Collected data
---*---
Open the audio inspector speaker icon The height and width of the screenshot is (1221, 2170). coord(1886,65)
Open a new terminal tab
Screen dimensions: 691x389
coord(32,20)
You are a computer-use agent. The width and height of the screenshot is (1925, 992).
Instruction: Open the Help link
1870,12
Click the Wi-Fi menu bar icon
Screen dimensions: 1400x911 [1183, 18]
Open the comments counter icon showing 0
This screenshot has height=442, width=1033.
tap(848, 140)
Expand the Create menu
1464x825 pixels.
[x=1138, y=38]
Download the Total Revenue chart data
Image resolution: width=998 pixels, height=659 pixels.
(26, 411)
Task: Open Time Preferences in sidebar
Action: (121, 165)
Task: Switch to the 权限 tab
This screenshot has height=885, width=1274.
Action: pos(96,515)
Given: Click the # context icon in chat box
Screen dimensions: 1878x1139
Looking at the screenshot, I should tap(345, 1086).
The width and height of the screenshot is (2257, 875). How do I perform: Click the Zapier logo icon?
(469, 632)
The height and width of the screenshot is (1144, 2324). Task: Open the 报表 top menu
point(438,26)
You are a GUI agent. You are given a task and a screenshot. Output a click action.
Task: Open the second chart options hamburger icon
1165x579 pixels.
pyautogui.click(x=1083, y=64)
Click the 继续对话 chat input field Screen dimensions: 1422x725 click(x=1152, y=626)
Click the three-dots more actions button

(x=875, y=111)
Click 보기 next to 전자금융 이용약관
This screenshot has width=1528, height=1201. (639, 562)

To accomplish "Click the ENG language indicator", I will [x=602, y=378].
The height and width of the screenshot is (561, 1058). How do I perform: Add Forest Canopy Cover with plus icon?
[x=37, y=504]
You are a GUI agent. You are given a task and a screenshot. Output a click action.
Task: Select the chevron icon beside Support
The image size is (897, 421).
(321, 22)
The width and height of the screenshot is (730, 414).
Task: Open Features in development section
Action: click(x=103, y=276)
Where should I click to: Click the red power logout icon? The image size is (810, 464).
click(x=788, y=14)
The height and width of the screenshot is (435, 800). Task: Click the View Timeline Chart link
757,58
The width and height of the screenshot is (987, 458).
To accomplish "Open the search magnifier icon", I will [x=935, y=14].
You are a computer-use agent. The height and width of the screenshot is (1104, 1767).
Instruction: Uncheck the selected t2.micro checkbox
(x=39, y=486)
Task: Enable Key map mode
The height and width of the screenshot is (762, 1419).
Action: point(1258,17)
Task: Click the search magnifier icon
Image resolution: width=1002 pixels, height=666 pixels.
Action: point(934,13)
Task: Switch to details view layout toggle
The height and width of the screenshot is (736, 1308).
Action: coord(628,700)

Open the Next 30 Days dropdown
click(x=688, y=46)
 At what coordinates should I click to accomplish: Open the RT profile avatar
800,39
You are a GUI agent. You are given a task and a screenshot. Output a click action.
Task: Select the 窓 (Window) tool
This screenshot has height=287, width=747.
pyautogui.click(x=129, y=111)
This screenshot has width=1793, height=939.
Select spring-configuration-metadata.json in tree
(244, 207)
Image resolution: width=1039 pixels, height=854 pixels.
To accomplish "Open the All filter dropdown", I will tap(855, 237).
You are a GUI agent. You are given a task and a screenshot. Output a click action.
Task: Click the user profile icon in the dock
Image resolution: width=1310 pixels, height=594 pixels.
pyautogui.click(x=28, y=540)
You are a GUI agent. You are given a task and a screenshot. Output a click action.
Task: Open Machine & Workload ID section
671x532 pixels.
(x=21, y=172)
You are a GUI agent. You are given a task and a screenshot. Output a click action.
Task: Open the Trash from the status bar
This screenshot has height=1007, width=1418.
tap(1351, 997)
---*---
**TASK:** Could every record be printed again exactly as it reads?

**SOLUTION TO THIS TASK:**
Open the audio inspector speaker icon The height and width of the screenshot is (1221, 2170). coord(1886,65)
Open a new terminal tab
Screen dimensions: 691x389
coord(32,20)
You are a computer-use agent. The width and height of the screenshot is (1925, 992).
Instruction: Open the Help link
1870,12
Click the Wi-Fi menu bar icon
Screen dimensions: 1400x911 [1183, 18]
Open the comments counter icon showing 0
This screenshot has height=442, width=1033.
tap(848, 140)
Expand the Create menu
1464x825 pixels.
[x=1138, y=38]
Download the Total Revenue chart data
Image resolution: width=998 pixels, height=659 pixels.
(26, 411)
Task: Open Time Preferences in sidebar
Action: (121, 165)
Task: Switch to the 权限 tab
This screenshot has height=885, width=1274.
Action: pos(96,515)
Given: Click the # context icon in chat box
Screen dimensions: 1878x1139
Looking at the screenshot, I should tap(345, 1086).
The width and height of the screenshot is (2257, 875). How do I perform: Click the Zapier logo icon?
(469, 632)
The height and width of the screenshot is (1144, 2324). Task: Open the 报表 top menu
point(438,26)
You are a GUI agent. You are given a task and a screenshot. Output a click action.
Task: Open the second chart options hamburger icon
1165x579 pixels.
pyautogui.click(x=1083, y=64)
Click the 继续对话 chat input field Screen dimensions: 1422x725 click(x=1152, y=626)
Click the three-dots more actions button

(x=875, y=111)
Click 보기 next to 전자금융 이용약관
This screenshot has width=1528, height=1201. (639, 562)

To accomplish "Click the ENG language indicator", I will [x=602, y=378].
The height and width of the screenshot is (561, 1058). How do I perform: Add Forest Canopy Cover with plus icon?
[x=37, y=504]
You are a GUI agent. You are given a task and a screenshot. Output a click action.
Task: Select the chevron icon beside Support
The image size is (897, 421).
(321, 22)
The width and height of the screenshot is (730, 414).
Task: Open Features in development section
Action: click(x=103, y=276)
Where should I click to: Click the red power logout icon? The image size is (810, 464).
click(x=788, y=14)
The height and width of the screenshot is (435, 800). Task: Click the View Timeline Chart link
757,58
The width and height of the screenshot is (987, 458).
To accomplish "Open the search magnifier icon", I will [x=935, y=14].
You are a computer-use agent. The height and width of the screenshot is (1104, 1767).
Instruction: Uncheck the selected t2.micro checkbox
(x=39, y=486)
Task: Enable Key map mode
The height and width of the screenshot is (762, 1419).
Action: point(1258,17)
Task: Click the search magnifier icon
Image resolution: width=1002 pixels, height=666 pixels.
Action: point(934,13)
Task: Switch to details view layout toggle
The height and width of the screenshot is (736, 1308).
Action: coord(628,700)

Open the Next 30 Days dropdown
click(x=688, y=46)
 At what coordinates should I click to accomplish: Open the RT profile avatar
800,39
You are a GUI agent. You are given a task and a screenshot. Output a click action.
Task: Select the 窓 (Window) tool
This screenshot has height=287, width=747.
pyautogui.click(x=129, y=111)
This screenshot has width=1793, height=939.
Select spring-configuration-metadata.json in tree
(244, 207)
Image resolution: width=1039 pixels, height=854 pixels.
To accomplish "Open the All filter dropdown", I will tap(855, 237).
You are a GUI agent. You are given a task and a screenshot. Output a click action.
Task: Click the user profile icon in the dock
Image resolution: width=1310 pixels, height=594 pixels.
pyautogui.click(x=28, y=540)
You are a GUI agent. You are given a task and a screenshot. Output a click action.
Task: Open Machine & Workload ID section
671x532 pixels.
(x=21, y=172)
You are a GUI agent. You are given a task and a screenshot. Output a click action.
Task: Open the Trash from the status bar
This screenshot has height=1007, width=1418.
tap(1351, 997)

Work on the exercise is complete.